* **Prompt**: Copy out the data below as written; omit any images.

* **The data**:
^^^^

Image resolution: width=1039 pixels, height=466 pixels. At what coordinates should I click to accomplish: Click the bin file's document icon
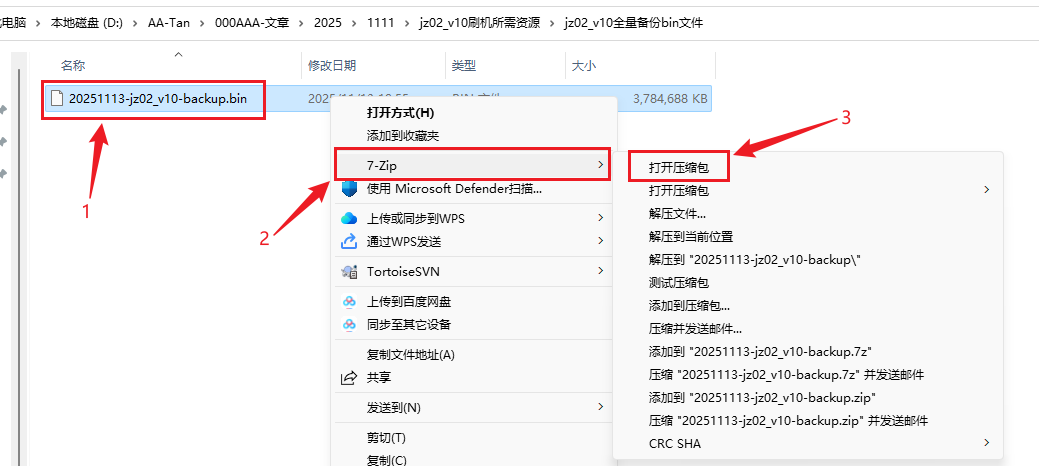(x=57, y=98)
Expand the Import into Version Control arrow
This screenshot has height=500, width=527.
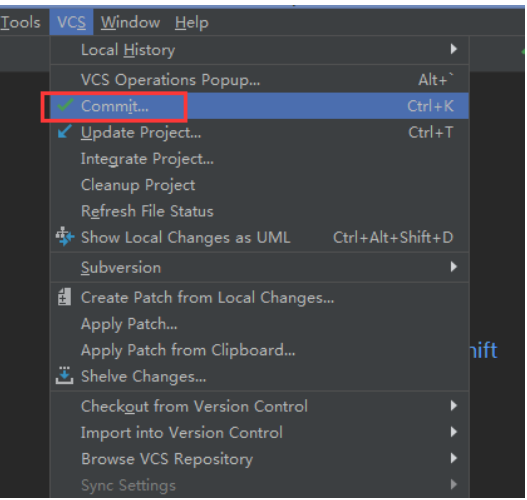(454, 432)
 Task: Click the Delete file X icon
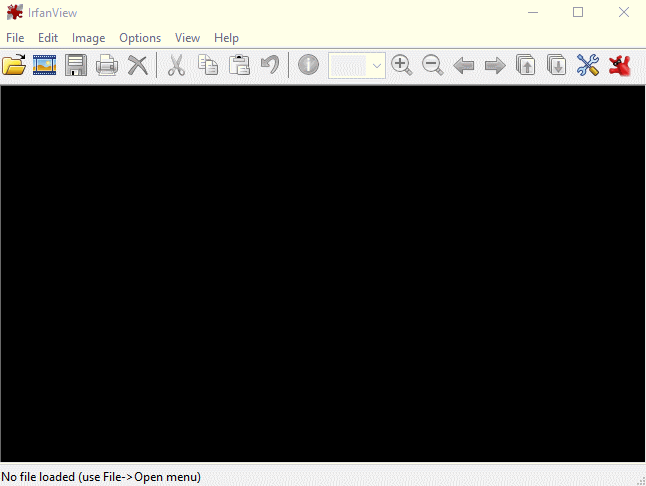click(137, 66)
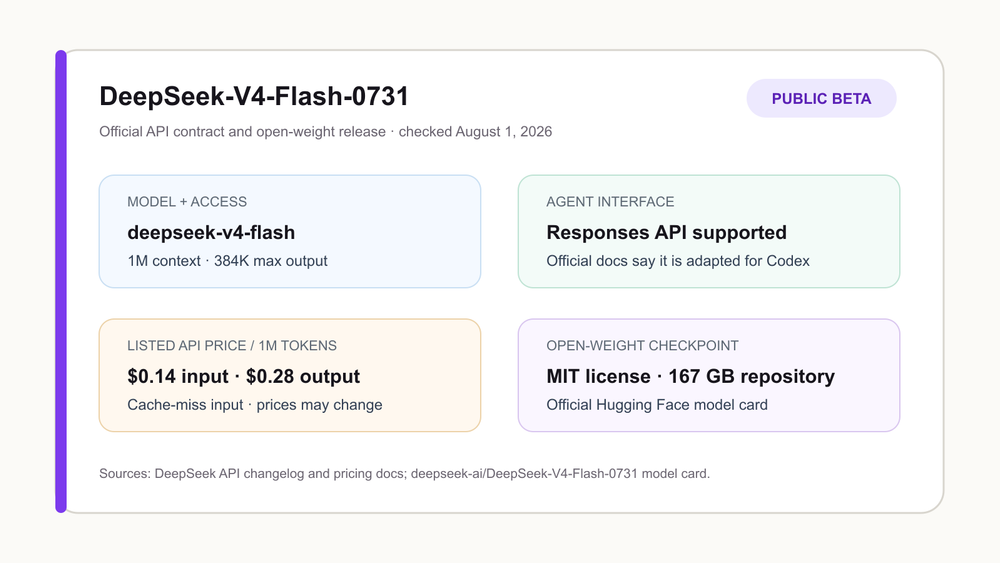
Task: Open the Model + Access card
Action: click(x=290, y=231)
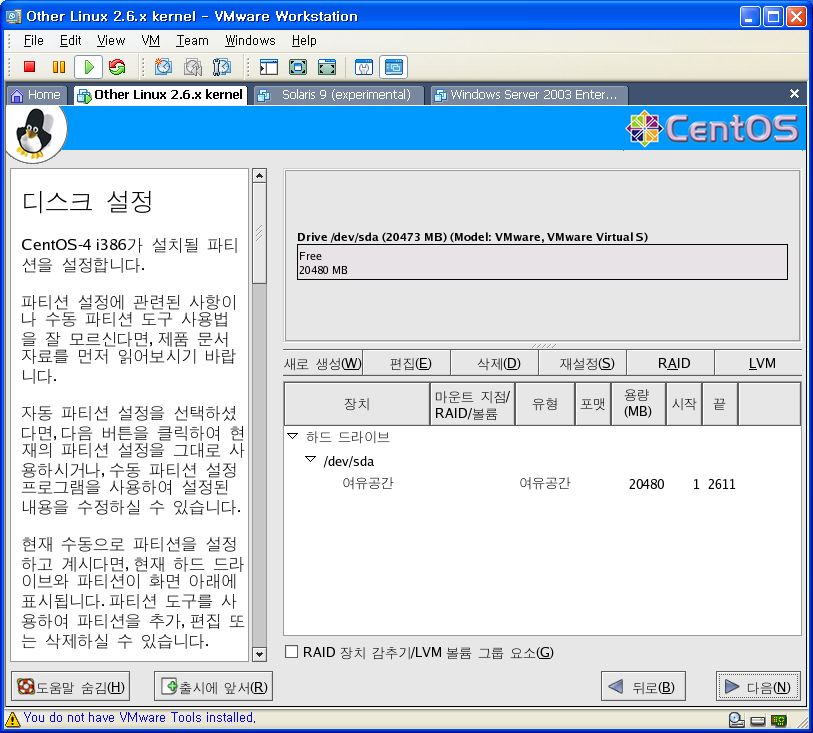Click the help panel scrollbar down arrow
813x733 pixels.
(259, 654)
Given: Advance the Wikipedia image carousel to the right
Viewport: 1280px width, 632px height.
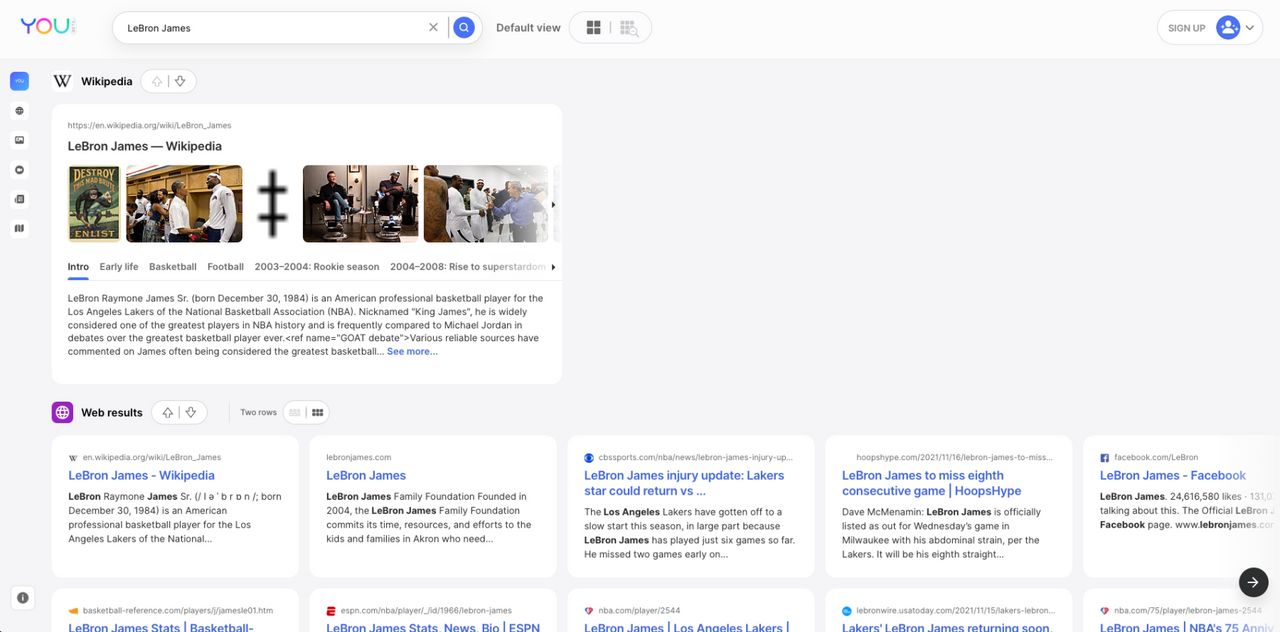Looking at the screenshot, I should coord(554,204).
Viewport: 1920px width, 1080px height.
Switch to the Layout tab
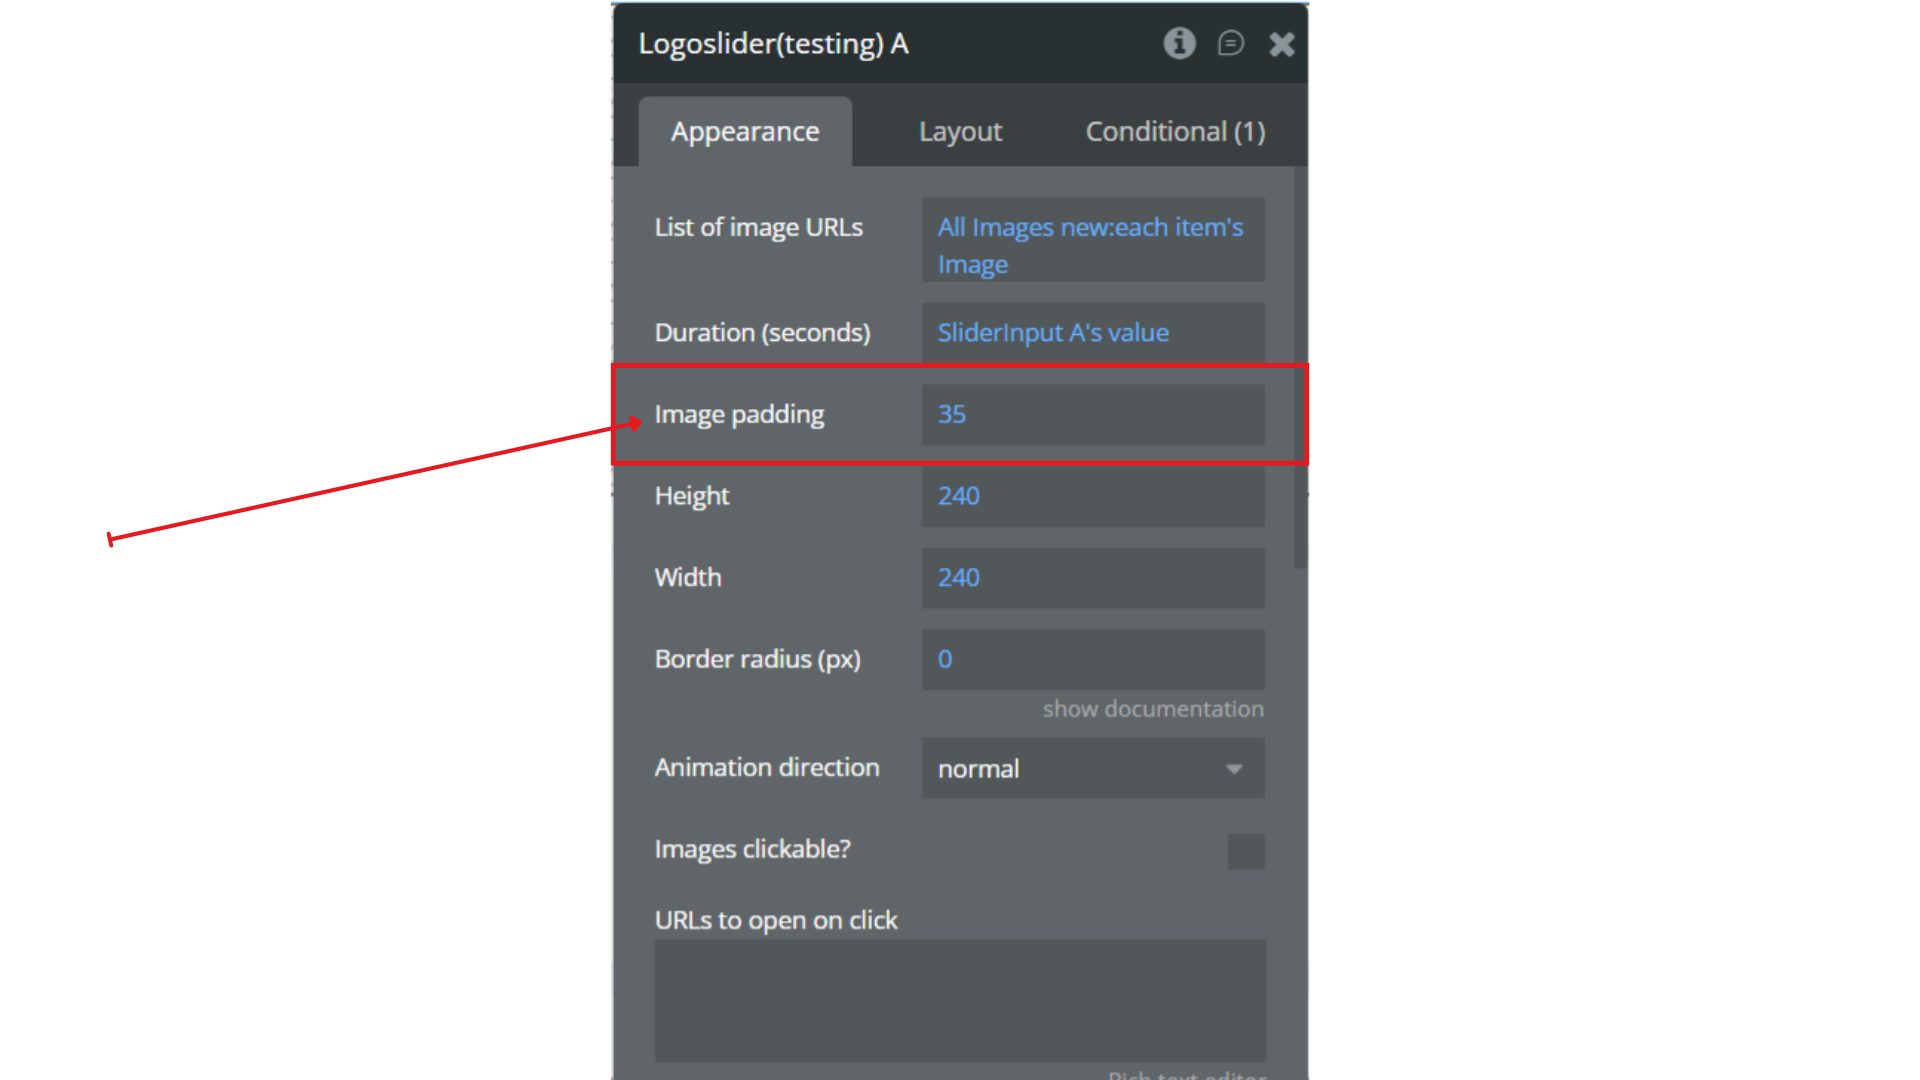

^^^^

* **Your response**:
Image resolution: width=1039 pixels, height=466 pixels. At what coordinates should I click to accomplish: Click the bin file's document icon
(x=57, y=98)
Expand the Import into Version Control arrow
This screenshot has height=500, width=527.
(454, 432)
 Task: Click the Delete file X icon
click(137, 66)
Task: Open the Model + Access card
Action: click(x=290, y=231)
Click the help panel scrollbar down arrow
813x733 pixels.
(259, 654)
Given: Advance the Wikipedia image carousel to the right
Viewport: 1280px width, 632px height.
Looking at the screenshot, I should coord(554,204).
Viewport: 1920px width, 1080px height.
Switch to the Layout tab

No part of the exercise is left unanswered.